> [Instructions for the task]
Repeat the lines from the one containing "You are a computer-use agent." up to and including the one containing "[x=552, y=97]", keeping every character unchanged. Leave the pictures out of your answer.

>> BEGIN

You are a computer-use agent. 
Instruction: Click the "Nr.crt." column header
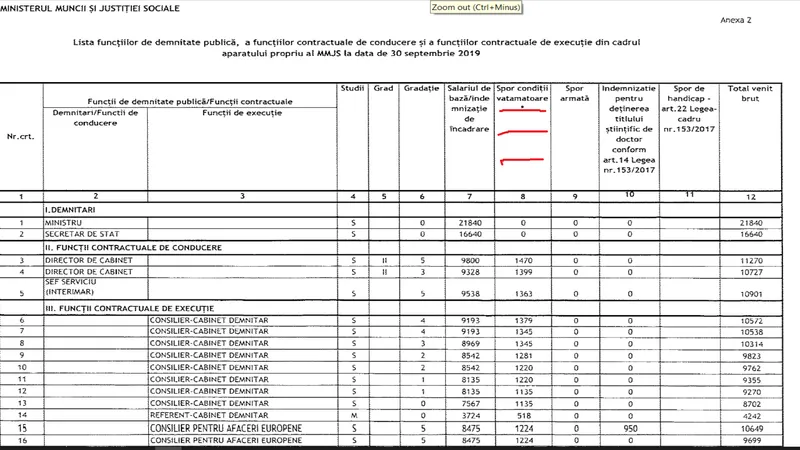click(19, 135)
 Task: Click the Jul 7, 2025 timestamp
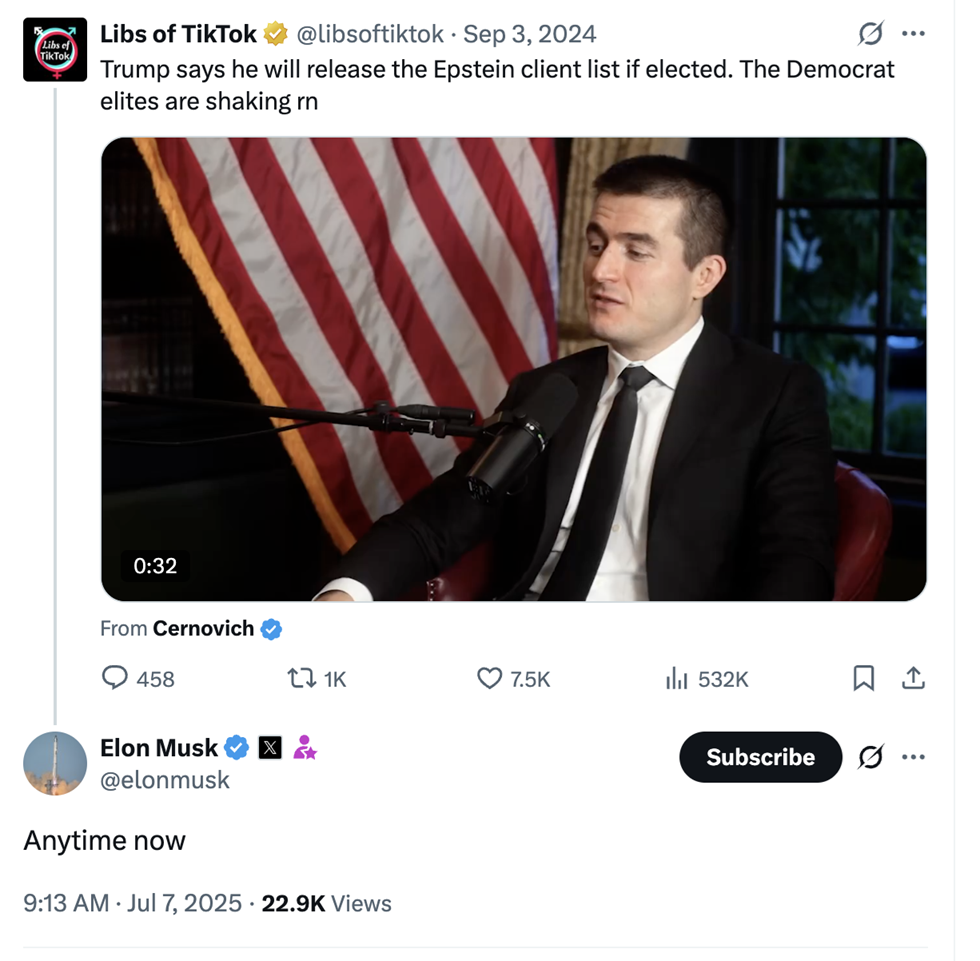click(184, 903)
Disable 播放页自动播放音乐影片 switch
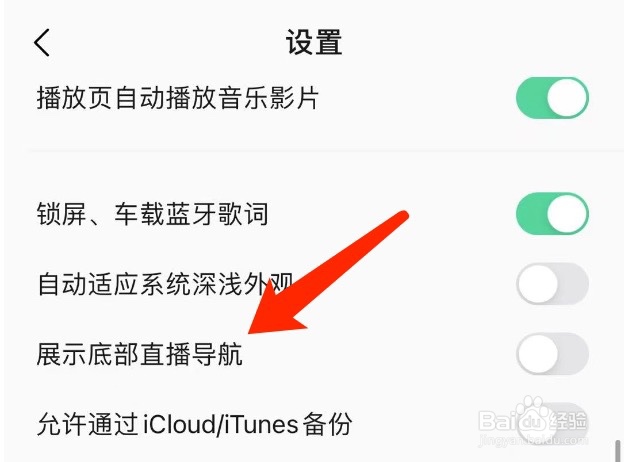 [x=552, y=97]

>> END
>> BEGIN

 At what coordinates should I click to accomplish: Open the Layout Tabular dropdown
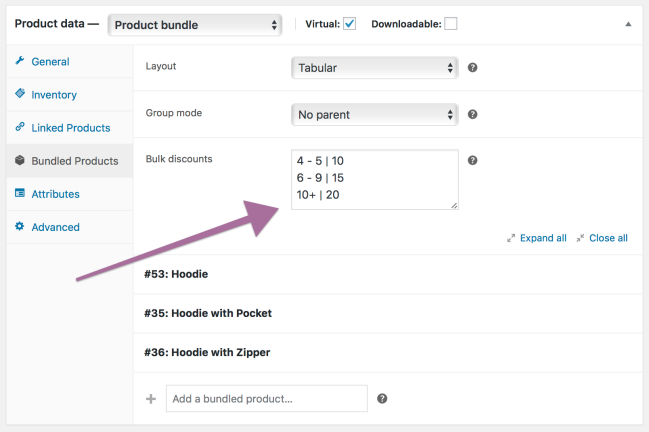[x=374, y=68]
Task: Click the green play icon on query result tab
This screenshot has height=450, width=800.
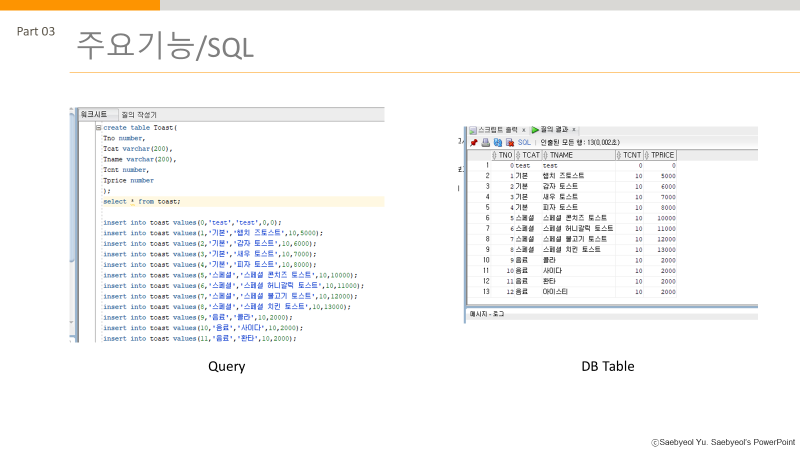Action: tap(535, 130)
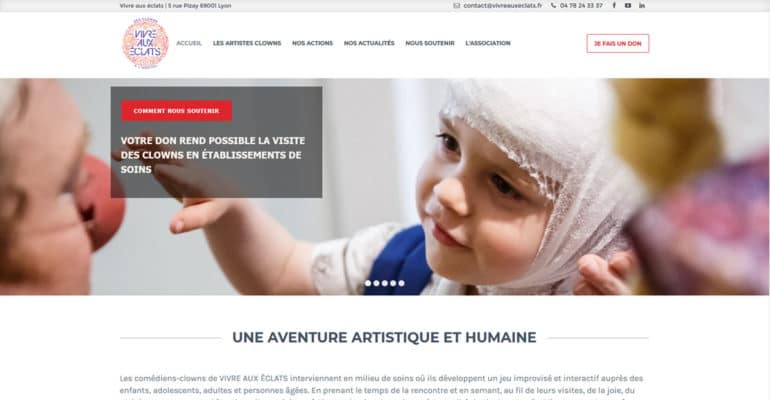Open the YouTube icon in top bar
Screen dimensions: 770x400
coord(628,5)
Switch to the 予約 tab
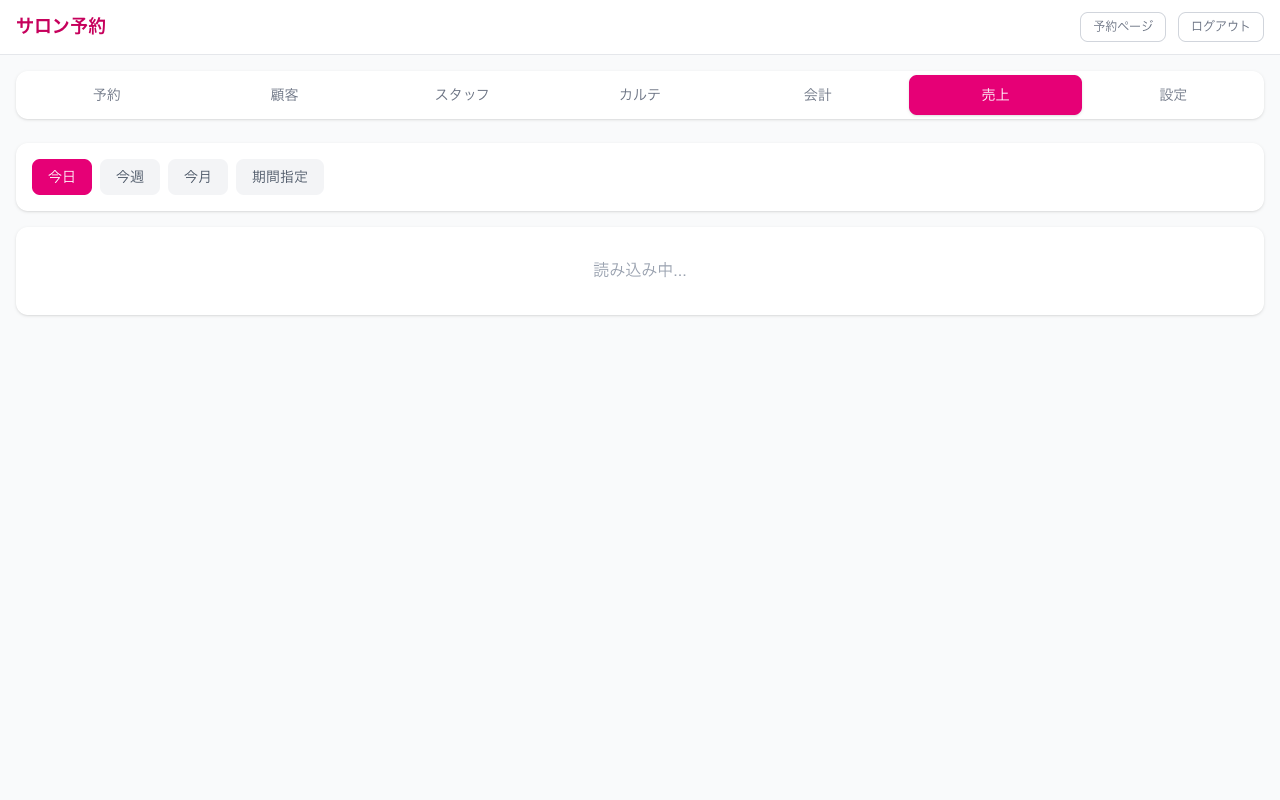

>> END

> [Expected answer]
You are a computer-use agent. 
Instruction: Click the "Nr.crt." column header
click(19, 135)
 Task: Click the Jul 7, 2025 timestamp
click(184, 903)
Disable 播放页自动播放音乐影片 switch
 [x=552, y=97]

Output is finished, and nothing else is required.